Oliver, colmo di gioia, lo ringraziò con una pacca sulla spalla. «Volo al dormitorio, mi cambio e vi raggiungo in biblioteca» lo avvertì, prima di correre verso il castello con una piacevole brezza fredda che gli accarezzava il volto.
Quel sabato di marzo, Oliver aveva fatto grandi progressi per ottenere tutto quel che desiderava: il primo posto in classifica, voti decenti ai G.U.F.O. e, soprattutto, un nuovo gruppo di amici che avrebbe rimpiazzato Charlie e Tonks. Non vedeva cosa potesse andare storto.
 
*****
 
1 aprile 1992
 
Le cose erano decisamente migliorate, da quando Percy e Fera avevano litigato. Penelope non credeva che un evento del genere si sarebbe mai verificato, eppure, da tre settimane, quei due non si parlavano né si frequentavano più. Finalmente.

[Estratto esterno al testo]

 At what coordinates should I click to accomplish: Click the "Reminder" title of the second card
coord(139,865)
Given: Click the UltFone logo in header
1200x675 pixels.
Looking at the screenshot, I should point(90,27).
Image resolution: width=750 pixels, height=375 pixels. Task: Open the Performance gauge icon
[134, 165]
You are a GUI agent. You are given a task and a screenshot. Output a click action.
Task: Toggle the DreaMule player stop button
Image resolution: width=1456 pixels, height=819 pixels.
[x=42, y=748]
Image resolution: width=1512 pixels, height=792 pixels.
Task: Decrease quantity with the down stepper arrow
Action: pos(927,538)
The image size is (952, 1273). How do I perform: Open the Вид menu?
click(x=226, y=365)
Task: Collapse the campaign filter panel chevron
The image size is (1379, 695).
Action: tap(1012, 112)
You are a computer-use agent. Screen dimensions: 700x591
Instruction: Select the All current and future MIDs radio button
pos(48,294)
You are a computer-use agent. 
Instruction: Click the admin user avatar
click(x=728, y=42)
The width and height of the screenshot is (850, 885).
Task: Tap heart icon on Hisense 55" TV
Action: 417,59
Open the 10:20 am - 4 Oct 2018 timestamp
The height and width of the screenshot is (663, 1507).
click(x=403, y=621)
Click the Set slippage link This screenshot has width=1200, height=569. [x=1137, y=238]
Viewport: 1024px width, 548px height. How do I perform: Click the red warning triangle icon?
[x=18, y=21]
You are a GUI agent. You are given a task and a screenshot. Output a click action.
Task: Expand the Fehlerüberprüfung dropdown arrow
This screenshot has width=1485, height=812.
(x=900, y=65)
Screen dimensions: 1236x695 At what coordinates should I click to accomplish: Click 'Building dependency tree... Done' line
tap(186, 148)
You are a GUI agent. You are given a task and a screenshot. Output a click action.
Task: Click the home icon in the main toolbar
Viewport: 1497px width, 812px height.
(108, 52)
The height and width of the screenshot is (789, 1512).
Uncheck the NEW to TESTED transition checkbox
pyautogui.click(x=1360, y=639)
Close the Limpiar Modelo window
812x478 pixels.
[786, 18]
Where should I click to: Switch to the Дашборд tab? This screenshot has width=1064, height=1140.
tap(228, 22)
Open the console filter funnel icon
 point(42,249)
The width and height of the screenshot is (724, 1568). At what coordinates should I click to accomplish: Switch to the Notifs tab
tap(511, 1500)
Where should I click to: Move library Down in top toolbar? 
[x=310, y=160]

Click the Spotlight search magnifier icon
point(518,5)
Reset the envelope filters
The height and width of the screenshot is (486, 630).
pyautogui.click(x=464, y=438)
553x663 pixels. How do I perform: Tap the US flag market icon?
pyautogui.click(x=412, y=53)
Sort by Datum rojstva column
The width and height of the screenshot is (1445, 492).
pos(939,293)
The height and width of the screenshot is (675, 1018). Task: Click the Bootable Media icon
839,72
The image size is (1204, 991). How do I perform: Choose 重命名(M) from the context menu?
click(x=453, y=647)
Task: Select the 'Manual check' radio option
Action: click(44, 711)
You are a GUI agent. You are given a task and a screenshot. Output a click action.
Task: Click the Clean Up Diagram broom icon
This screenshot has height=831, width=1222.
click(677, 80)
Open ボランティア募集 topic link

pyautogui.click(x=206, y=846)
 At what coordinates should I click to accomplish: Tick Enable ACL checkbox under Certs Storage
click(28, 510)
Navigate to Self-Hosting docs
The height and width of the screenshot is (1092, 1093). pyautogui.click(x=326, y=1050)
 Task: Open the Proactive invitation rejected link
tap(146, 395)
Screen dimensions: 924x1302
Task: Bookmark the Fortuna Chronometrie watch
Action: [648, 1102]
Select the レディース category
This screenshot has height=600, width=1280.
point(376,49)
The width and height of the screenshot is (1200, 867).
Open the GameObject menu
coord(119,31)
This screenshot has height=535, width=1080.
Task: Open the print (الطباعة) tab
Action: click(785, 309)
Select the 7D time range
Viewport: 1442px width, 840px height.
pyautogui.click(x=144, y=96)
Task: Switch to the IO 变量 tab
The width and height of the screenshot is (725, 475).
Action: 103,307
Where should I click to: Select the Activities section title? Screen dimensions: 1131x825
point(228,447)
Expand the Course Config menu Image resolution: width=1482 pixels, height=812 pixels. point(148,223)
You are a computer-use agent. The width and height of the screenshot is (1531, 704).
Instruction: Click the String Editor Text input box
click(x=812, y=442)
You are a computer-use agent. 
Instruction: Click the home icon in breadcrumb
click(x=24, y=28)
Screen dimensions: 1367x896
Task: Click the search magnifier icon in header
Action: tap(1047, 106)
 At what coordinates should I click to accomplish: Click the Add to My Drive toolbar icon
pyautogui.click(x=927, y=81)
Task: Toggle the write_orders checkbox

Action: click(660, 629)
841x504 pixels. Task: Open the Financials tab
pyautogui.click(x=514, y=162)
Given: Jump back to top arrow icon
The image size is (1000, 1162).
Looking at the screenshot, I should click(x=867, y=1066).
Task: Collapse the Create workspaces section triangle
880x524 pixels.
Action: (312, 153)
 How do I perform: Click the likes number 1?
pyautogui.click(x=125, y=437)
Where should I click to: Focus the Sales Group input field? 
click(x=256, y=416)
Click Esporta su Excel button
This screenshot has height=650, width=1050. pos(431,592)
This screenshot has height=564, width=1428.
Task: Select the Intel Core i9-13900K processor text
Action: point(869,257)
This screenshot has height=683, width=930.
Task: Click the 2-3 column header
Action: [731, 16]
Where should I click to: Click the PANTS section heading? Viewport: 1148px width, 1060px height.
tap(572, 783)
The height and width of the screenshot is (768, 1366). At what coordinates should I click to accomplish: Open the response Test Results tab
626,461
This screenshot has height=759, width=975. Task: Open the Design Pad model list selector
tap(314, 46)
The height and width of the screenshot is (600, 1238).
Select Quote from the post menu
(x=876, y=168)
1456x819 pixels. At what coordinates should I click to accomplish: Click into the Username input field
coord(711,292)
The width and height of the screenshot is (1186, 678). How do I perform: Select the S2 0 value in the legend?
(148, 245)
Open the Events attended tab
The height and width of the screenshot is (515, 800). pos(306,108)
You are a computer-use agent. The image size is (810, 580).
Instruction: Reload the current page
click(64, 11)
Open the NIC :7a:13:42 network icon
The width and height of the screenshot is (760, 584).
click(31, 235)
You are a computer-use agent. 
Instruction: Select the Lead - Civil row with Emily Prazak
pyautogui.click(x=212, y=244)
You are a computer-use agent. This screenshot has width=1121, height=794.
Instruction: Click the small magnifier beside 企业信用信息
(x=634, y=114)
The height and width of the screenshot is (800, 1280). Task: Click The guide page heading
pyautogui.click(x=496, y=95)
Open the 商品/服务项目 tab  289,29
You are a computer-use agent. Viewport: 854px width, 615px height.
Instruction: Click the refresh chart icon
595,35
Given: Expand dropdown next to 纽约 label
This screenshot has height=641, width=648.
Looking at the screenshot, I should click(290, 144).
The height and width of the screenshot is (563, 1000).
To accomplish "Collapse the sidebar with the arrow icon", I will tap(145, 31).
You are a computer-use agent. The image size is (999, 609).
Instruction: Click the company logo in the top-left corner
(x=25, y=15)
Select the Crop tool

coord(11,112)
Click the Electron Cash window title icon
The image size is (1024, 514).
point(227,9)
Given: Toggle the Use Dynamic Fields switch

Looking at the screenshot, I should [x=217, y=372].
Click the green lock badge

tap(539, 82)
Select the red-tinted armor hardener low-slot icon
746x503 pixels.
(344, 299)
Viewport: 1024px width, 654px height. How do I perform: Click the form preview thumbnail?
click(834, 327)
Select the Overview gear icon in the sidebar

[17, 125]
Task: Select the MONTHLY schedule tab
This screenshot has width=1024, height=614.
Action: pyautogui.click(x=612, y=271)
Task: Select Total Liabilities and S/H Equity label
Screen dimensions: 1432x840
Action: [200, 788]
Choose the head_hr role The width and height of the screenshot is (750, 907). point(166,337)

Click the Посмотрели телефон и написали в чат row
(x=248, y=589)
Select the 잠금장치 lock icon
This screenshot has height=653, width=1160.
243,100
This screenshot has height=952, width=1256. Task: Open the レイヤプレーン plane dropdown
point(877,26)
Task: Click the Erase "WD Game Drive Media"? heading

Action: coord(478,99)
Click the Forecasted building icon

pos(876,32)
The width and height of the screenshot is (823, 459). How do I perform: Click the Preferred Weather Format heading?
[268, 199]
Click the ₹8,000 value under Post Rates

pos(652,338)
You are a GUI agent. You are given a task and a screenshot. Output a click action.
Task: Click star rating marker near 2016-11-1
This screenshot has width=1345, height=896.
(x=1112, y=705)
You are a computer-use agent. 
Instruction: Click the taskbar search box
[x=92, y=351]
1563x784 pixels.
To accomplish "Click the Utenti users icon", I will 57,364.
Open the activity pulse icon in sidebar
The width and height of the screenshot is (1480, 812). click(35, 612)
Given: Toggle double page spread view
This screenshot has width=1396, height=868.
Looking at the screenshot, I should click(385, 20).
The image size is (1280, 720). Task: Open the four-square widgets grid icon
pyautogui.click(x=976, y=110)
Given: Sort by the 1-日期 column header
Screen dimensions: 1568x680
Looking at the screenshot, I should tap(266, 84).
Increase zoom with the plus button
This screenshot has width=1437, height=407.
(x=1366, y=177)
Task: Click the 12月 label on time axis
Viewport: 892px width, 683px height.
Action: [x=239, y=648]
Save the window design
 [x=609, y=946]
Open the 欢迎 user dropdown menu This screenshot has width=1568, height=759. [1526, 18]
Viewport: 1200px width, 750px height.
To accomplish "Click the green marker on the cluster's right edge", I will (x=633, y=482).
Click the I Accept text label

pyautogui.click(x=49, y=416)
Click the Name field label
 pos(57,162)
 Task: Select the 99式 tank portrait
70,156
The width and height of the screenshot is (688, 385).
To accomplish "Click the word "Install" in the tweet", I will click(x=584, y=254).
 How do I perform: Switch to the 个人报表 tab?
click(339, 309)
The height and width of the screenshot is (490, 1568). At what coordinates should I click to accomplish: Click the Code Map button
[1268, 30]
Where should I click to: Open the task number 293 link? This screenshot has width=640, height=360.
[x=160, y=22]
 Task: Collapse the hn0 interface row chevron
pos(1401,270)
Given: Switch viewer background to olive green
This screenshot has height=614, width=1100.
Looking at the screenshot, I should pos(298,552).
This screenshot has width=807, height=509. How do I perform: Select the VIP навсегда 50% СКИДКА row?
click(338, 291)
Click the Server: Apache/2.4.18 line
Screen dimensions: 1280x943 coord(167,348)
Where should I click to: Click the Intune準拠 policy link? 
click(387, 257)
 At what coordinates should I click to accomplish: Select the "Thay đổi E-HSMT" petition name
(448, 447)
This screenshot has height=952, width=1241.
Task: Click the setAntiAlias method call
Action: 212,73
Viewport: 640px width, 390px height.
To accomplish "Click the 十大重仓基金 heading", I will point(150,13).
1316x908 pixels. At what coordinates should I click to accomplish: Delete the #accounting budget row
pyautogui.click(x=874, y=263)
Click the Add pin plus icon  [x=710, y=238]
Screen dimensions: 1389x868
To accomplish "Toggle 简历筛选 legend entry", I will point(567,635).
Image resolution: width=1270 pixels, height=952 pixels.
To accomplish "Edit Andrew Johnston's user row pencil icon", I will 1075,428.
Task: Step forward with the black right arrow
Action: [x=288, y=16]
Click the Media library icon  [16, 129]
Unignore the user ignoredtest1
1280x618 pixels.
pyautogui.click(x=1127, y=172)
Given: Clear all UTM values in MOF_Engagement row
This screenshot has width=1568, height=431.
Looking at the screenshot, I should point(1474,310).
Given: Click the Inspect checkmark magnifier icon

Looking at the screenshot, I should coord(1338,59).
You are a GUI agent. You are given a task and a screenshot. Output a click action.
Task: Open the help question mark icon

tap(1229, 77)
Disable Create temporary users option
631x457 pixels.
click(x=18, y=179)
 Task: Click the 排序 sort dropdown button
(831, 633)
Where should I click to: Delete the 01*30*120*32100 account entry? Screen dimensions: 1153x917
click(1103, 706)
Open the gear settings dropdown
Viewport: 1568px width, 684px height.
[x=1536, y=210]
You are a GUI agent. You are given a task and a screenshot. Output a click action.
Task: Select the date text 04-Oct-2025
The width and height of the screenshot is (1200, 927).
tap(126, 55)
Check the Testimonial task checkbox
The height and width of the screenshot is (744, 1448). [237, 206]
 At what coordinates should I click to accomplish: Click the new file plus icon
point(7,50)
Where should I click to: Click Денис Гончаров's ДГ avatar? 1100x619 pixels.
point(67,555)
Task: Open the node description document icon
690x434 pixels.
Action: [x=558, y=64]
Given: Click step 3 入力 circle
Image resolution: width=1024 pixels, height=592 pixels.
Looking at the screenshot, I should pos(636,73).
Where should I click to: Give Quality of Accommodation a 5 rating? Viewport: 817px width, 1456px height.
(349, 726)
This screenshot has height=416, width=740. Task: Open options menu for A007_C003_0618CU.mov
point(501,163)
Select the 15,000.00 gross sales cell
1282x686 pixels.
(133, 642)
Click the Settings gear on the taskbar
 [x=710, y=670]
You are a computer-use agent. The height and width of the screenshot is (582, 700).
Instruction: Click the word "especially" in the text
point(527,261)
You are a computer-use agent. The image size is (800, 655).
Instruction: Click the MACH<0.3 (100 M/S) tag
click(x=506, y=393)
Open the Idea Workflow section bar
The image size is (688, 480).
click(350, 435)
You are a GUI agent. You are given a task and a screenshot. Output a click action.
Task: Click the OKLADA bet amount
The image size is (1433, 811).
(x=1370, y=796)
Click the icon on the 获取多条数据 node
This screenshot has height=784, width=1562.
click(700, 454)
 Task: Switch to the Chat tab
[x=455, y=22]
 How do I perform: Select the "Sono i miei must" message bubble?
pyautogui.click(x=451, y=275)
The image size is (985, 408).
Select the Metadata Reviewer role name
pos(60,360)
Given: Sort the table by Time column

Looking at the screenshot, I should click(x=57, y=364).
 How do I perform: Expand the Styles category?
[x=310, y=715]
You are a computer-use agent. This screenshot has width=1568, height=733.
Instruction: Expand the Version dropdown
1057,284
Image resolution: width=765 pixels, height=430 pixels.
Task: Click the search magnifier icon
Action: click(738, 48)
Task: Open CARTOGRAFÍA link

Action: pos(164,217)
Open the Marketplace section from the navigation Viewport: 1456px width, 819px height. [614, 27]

«Cominciamo dal secondo o dal quinto piano?» chiese, non appena Percy la raggiunse davanti alla Biblioteca. Quel pomeriggio avevano un turno di ronda insieme, per la prima volta da mesi; Penelope sperava che ciò significasse poter parlare di argomenti diversi dai G.U.F.O., ma se anche così non fosse stato, non importava: sarebbero stati insieme per due ore, da soli, senza insopportabili Tassorosso o stupide irlandesi tra i piedi.
Il ragazzo scrollò le spalle. «Non so, decidi tu».
«Andiamo al quinto e poi scendiamo, va bene?». Senza attendere risposta, Penelope si avviò verso le scale.
Sì, decisamente migliorate. Da tre settimane, Percy aveva preso a sedersi accanto a lei a lezione, sebbene non sempre – a volte preferiva dividere il banco con Paul Frischmann – e spesso le aveva addirittura chiesto di studiare insieme da soli, senza gli altri Prefetti. Certo, non era così che Penelope sperava di passare il tempo col ragazzo che le piaceva, tanto più che lui era costantemente di malumore; tuttavia, lei non si lamentava. Meglio così che non parlargli affatto.
«Hai già guardato i nuovi capitoli di Incantesimi?» domandò Percy appena raggiunsero il quinto piano, passando subito al proprio argomento preferito. «Sono una follia. Ora capisco perché Vitious voleva che imparassimo bene l’Incantesimo di Scavo, era un allenamento per…».
«I nuovi capitoli? Ma non abbiamo Incantesimi fino a martedì prossimo».
«Mi sto portando avanti».
Penelope annuì e sorrise dentro di sé. Aveva sempre immaginato se stessa insieme a un ragazzo studioso e diligente, piuttosto che a uno bello ma stupido.
«Sai, mi sono organizzato in questo modo: per ogni capitolo nuovo ne ripasso uno vecchio» stava continuando il Grifondoro. «Così non avrò problemi a maggio, quando faremo gli ultimi compiti in classe. Ci vuole costanza per studiare in questo modo, ma io sono molto bravo».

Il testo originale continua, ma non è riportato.